Vincent Callebaut has designed a “floating ecopolis” called Lilypad. Each of these floating cities has room for 50000 people. The city will be able to generate its own energy with the help from several wind turbines, wave power and solar panels. Lilypad will also be able to collect and clean rainwater for daily use around the city.

“Whereas the Netherlands and the United Arabic Emirates « fatten » their beach with billion of euros to build their short-living polders and their protective dams for a decade, the project «Lilypad» deals with a tenable solution to the water rising! Actually, facing the worldwide ecological crisis, this floating Ecopolis has the double objective not only to widen sustainabely in offshore the territories of the most developed countries such as the Monaco principality but above all to grant the housing of future climatic refugees of he next submerged ultra-marine territories such as the Polynesian atolls. New biotechnological prototype of ecologic resilience dedicated to the nomadism and the urban ecology in the sea, Lilypad travels on the water line of the oceans, from the equator to the poles following the marine streams warm ascending of the Gulf Stream or cold descending of the Labrador.”

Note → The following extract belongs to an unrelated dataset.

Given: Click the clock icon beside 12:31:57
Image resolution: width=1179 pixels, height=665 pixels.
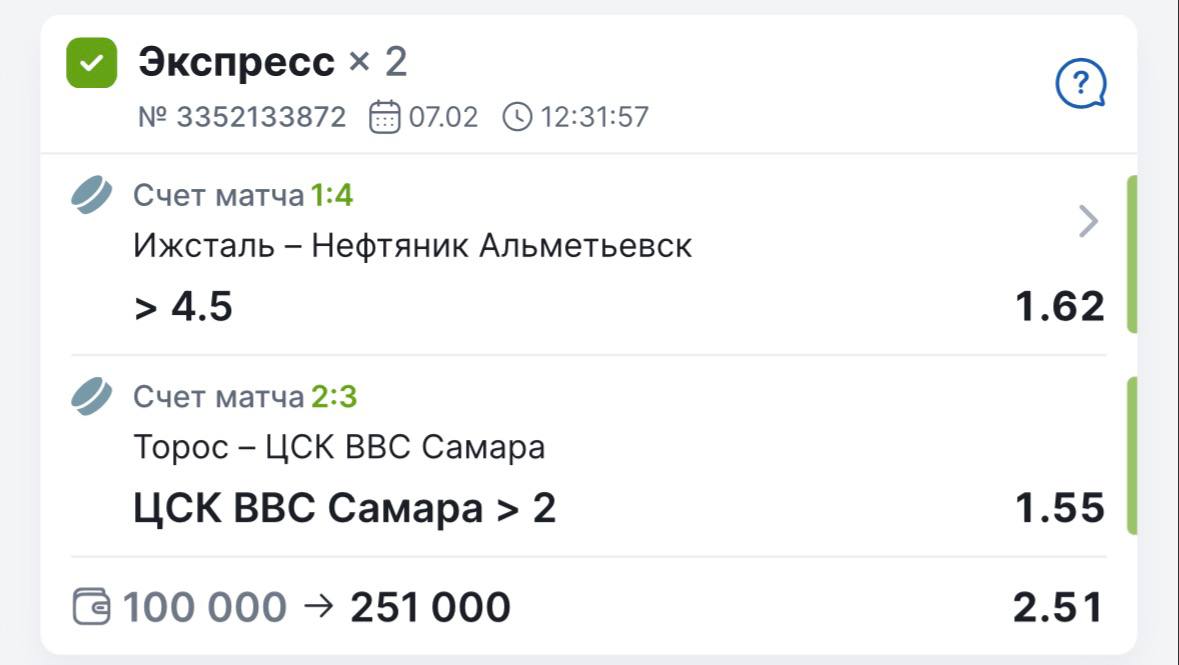Looking at the screenshot, I should 517,118.

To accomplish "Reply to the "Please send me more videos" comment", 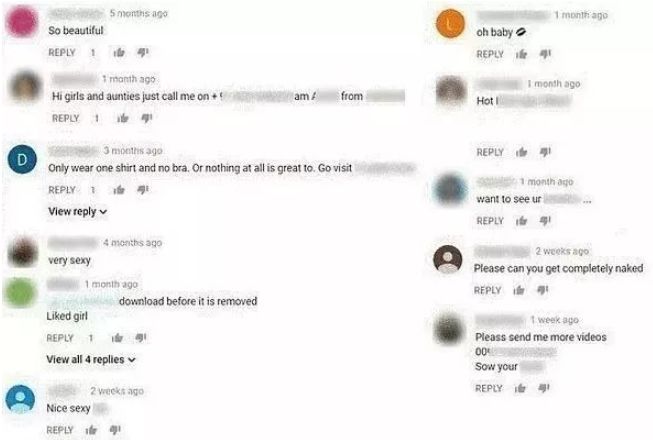I will coord(489,388).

“It is a true amphibian half aquatic and half terrestrial city, able to accommodate 50,000 inhabitants and inviting the biodiversity to develop its fauna and flora around a central lagoon of soft water collecting and purifying the rain waters. This artificial lagoon is entirely immersed ballasting thus the city. It enables to live in the heart of the subaquatic depths. The multifunctional programming is based on three marinas and three mountains dedicated respectively to the work, the shops and the entertainments. The whole set is covered by a stratum of planted housing in suspended gardens and crossed by a network of streets and alleyways with organic outline. The goal is to create a harmonious coexistence of the couple Human / Nature and to explore new modes of living the sea by building with fluidity collective spaces in proximity, overwhelming spaces of social inclusion suitable to the meeting of all the inhabitants – denizen or foreign-born, recent or old, young or aged people.”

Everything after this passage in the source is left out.